Прижал к себе Дину крепко. Но сказать ничего не смог.
— Глупость спросила? — выдохнула Дина ему в шею.
— Немного, — так же выдохнул он ей. А потом развернулся и рухнул на кровать, увлекая ее за собой. На себя.
И тут у них началось все совсем всерьез. Влажные глубокие поцелуи. Жадные прикосновения рук. Дина прижималась к нему уже не только выше талии — прижималась к нему СОВСЕМ. И тем самым местом тоже. Где у него было до боли твердо, а у нее — горячо и влажно. И разделяли их только два слоя ткани — ее черных и его серых. А Левка, пройдя какой-то очередной инквизиторский пыточный цикл, снова вдруг смог соображать. Только на одну единственную тему. Правда, очень актуальную и злободневную.
В какой позе это делать? Он помнил ее слова про распотрошённую лягушку, значит, миссионерская — мимо. Дину оставить наверху — не справится. На коленки ее поставить — у него лава полыхнула внизу живота, когда он только ПРЕДСТАВИЛ эту картину — но тоже, увы, нет. Не для первого раза, ему надо видеть ее лицо. Ну, значит, на бочок.
И он перекатился на бок, не выпуская Дину из своих рук. И запустил ладонь под черный тонкий трикотаж. Попа у нее… Да у нее все…
В общем, замер.
— Снимай… — раздалось такое тихое, что не понял даже сначала. — Что ты робеешь, как мальчик.
Самым нелепым было в этой ситуации — засмеяться. Но он именно это и сделал. Способность соображать снова резко выключилась. И он, подавив неуместный смех, потянул ее трусы вниз. А потом свои. А потом снова прижал. Уже все, хорошая моя. У нас уже есть только один-единственный путь.
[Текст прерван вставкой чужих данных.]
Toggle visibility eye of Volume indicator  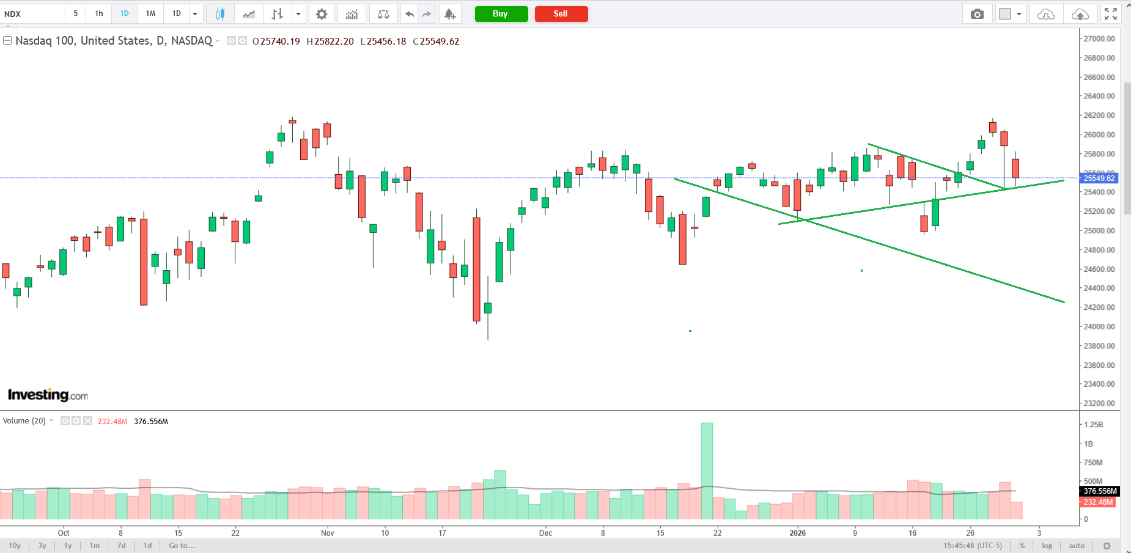65,421
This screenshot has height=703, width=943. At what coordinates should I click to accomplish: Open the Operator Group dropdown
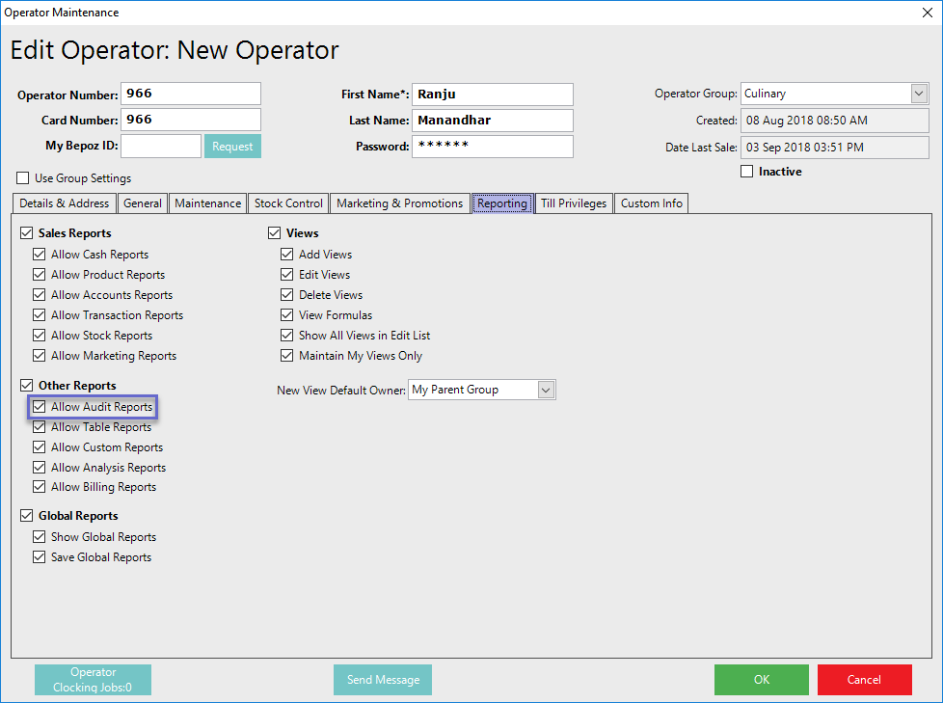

— Закинь на меня ногу, — ни тон, ни голос уже не поддавался контролю. Вышло сипло и как приказ, ни следа нежности. Но Дина послушно исполнила сказанное. И немного поерзала — так, что два предназначенных друг для друга места на женском и мужском теле встали ровно друг напротив друга. Горячая каменность и нежная влажность.
И он взял ее. В одно быстрое движение. Рывком, скотина. И еще впился зубами в женское плечо, мерзавец. А потому что его опалило жаром, обдало холодом — и так раз сто за одну секунду. Он не только членом — всем телом будто пульсировал, обдаваемый то холодом, то жаром от того, что он. Наконец-то. С ней. И она… такая… такая…
Что-то все же стало скрестись в голове. Ошметки совести, видимо. И прижимая, не выпуская, пульсируя в ней, все же достало сил спросить.
— Ты как?
Мучительная пауза, а он лишь сжимает руки. Не выпущу, не выйду, не смогу!
— Обалденно.
Одно-единственное слово, которого ему не хватало, чтобы сорваться с обрыва остатков разума, на котором он балансировал. И полететь.